RSF dénonce la condamnation à vingt ans de prison du blogueur vietnamien Le Dinh Luong

Un an après son arrestation, le blogueur Le Dinh Luong s’est vu infligé une peine record de vingt ans de réclusion criminelle pour avoir tenté d’informer ses concitoyens sur Internet. Reporters sans frontières (RSF) condamne ce verdict inique et appelle les députés européens à réagir pour ne pas cautionner une flagrante violation de la liberté d’informer.

C’est la plus longue peine jamais prononcée au Vietnam contre un citoyen qui tentait d’informer le public. A l’issue d’un procès expéditif, sans que les témoins de la défense n’est pu être cités à comparaître, le blogueur Le Dinh Luong a été condamné ce matin, jeudi 16 août, à une peine de vingt ans de prison pour "tentative de renversement de l'Etat”. L’un de ses “crimes” est d’avoir dénoncé sur Facebook la société taiwanaise Formosa, responsable d’une importante pollution marine dans la province centrale de Ha Tinh, ainsi que l’incurie des autorités vietnamiennes face à ce désastre environnemental.


“L’extrême lourdeur de la peine infligée à Le Dinh Luong est un nouveau signe de l’inquiétante intensification de la spirale de répression à laquelle se livre l’actuelle direction du Parti communiste vietnamien, remarque Daniel Bastard, responsable du bureau Asie-Pacifique de RSF. 


"Cet étouffement de toute voix indépendante est contraire aux standards internationaux.
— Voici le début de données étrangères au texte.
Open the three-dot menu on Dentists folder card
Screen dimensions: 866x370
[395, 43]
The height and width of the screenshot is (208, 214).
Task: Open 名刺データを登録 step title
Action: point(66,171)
Alors que l’Union européenne doit ratifier un traité de libre-échange avec le Vietnam en 2018, nous appelons les députés européens à geler tout projet d’accord commercial afin de ne pas cautionner de pareilles violations de la liberté d’informer.”


Ecrivant sur Facebook sous le pseudonyme Lo Ngoc, Le Dinh Luong a documenté de nombreux sujets de société. L’acte d’accusation, dont RSF a pu se procurer une copie, repose presque intégralement sur l’analyse des données Facebook du blogueur - et non sur le seul contenu des articles qu’il a publiés, comme c’était jusque-là le cas pour d’autres blogueurs condamnés au Vietnam.


Pour cette raison, cette décision est perçue comme une préfiguration de ce que sera l’Internet vietnamien après l’entrée en vigueur de la loi sur la cybercriminalité adoptée il y a deux mois. Le texte oblige notamment les plates-formes à censurer tout contenu jugé litigieux par le gouvernement, à stocker les données des utilisateurs sur le sol vietnamien et à les livrer à la demande des autorités. Censé entrer en vigueur au 1er janvier 2019, il porterait un coup fatal à la vivacité du journalisme citoyen au Vietnam.


Avec des médias traditionnels alignés sur la ligne du Parti, le pays stagne dans les abîmes du Classement mondial de la liberté de la presse établi par RSF en 2018, à la 175e place sur 180 pays.